= To be done =
Copy the rows below word for word, leaving nothing out.

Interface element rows
## START
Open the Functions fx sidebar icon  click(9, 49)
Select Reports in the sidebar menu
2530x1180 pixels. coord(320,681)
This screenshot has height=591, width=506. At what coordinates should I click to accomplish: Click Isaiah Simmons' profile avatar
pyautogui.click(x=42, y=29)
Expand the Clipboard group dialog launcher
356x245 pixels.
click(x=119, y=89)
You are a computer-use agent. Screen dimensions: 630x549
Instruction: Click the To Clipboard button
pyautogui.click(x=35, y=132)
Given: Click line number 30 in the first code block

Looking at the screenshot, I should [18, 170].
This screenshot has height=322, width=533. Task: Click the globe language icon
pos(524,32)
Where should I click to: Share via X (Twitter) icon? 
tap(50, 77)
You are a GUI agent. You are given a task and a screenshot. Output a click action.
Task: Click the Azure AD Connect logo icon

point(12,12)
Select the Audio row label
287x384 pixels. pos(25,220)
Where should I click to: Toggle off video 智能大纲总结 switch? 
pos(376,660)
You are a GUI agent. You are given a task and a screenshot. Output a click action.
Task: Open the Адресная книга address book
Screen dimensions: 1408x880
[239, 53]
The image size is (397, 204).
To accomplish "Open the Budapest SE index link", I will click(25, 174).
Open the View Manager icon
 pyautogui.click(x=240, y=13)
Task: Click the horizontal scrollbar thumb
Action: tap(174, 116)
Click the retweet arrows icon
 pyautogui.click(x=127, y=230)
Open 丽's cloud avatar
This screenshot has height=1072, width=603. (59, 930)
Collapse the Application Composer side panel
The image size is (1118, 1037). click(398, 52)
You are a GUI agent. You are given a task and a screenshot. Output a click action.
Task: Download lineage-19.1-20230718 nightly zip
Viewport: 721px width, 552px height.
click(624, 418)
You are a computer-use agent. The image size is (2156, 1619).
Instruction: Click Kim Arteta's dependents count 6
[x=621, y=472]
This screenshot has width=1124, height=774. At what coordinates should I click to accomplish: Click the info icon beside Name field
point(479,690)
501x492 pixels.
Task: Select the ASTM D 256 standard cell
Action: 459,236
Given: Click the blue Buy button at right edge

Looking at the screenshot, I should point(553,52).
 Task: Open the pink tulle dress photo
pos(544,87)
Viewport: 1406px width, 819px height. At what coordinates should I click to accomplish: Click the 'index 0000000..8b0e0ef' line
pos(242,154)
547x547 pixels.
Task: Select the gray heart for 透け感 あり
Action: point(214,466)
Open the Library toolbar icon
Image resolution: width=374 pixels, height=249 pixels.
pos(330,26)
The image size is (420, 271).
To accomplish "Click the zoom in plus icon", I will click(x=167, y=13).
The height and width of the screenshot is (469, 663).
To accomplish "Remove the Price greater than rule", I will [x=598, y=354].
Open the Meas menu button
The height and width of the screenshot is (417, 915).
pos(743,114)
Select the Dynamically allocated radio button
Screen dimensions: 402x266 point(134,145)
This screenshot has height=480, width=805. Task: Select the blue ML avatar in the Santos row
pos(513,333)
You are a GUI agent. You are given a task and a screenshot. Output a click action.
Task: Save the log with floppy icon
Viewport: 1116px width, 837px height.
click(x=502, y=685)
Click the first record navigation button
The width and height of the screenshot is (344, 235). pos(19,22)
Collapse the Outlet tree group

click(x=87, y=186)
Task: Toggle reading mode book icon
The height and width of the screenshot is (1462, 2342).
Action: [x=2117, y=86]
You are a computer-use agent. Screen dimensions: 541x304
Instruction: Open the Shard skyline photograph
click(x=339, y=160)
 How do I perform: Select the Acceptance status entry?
## END
= Task solution =
Open the Functions fx sidebar icon  click(9, 49)
Select Reports in the sidebar menu
2530x1180 pixels. coord(320,681)
This screenshot has height=591, width=506. At what coordinates should I click to accomplish: Click Isaiah Simmons' profile avatar
pyautogui.click(x=42, y=29)
Expand the Clipboard group dialog launcher
356x245 pixels.
click(x=119, y=89)
You are a computer-use agent. Screen dimensions: 630x549
Instruction: Click the To Clipboard button
pyautogui.click(x=35, y=132)
Given: Click line number 30 in the first code block

Looking at the screenshot, I should [18, 170].
This screenshot has height=322, width=533. Task: Click the globe language icon
pos(524,32)
Where should I click to: Share via X (Twitter) icon? 
tap(50, 77)
You are a GUI agent. You are given a task and a screenshot. Output a click action.
Task: Click the Azure AD Connect logo icon

point(12,12)
Select the Audio row label
287x384 pixels. pos(25,220)
Where should I click to: Toggle off video 智能大纲总结 switch? 
pos(376,660)
You are a GUI agent. You are given a task and a screenshot. Output a click action.
Task: Open the Адресная книга address book
Screen dimensions: 1408x880
[239, 53]
The image size is (397, 204).
To accomplish "Open the Budapest SE index link", I will click(25, 174).
Open the View Manager icon
 pyautogui.click(x=240, y=13)
Task: Click the horizontal scrollbar thumb
Action: tap(174, 116)
Click the retweet arrows icon
 pyautogui.click(x=127, y=230)
Open 丽's cloud avatar
This screenshot has height=1072, width=603. (59, 930)
Collapse the Application Composer side panel
The image size is (1118, 1037). click(398, 52)
You are a GUI agent. You are given a task and a screenshot. Output a click action.
Task: Download lineage-19.1-20230718 nightly zip
Viewport: 721px width, 552px height.
click(624, 418)
You are a computer-use agent. The image size is (2156, 1619).
Instruction: Click Kim Arteta's dependents count 6
[x=621, y=472]
This screenshot has width=1124, height=774. At what coordinates should I click to accomplish: Click the info icon beside Name field
point(479,690)
501x492 pixels.
Task: Select the ASTM D 256 standard cell
Action: 459,236
Given: Click the blue Buy button at right edge

Looking at the screenshot, I should point(553,52).
 Task: Open the pink tulle dress photo
pos(544,87)
Viewport: 1406px width, 819px height. At what coordinates should I click to accomplish: Click the 'index 0000000..8b0e0ef' line
pos(242,154)
547x547 pixels.
Task: Select the gray heart for 透け感 あり
Action: point(214,466)
Open the Library toolbar icon
Image resolution: width=374 pixels, height=249 pixels.
pos(330,26)
The image size is (420, 271).
To accomplish "Click the zoom in plus icon", I will click(x=167, y=13).
The height and width of the screenshot is (469, 663).
To accomplish "Remove the Price greater than rule", I will [x=598, y=354].
Open the Meas menu button
The height and width of the screenshot is (417, 915).
pos(743,114)
Select the Dynamically allocated radio button
Screen dimensions: 402x266 point(134,145)
This screenshot has height=480, width=805. Task: Select the blue ML avatar in the Santos row
pos(513,333)
You are a GUI agent. You are given a task and a screenshot. Output a click action.
Task: Save the log with floppy icon
Viewport: 1116px width, 837px height.
click(x=502, y=685)
Click the first record navigation button
The width and height of the screenshot is (344, 235). pos(19,22)
Collapse the Outlet tree group

click(x=87, y=186)
Task: Toggle reading mode book icon
The height and width of the screenshot is (1462, 2342).
Action: [x=2117, y=86]
You are a computer-use agent. Screen dimensions: 541x304
Instruction: Open the Shard skyline photograph
click(x=339, y=160)
 How do I perform: Select the Acceptance status entry?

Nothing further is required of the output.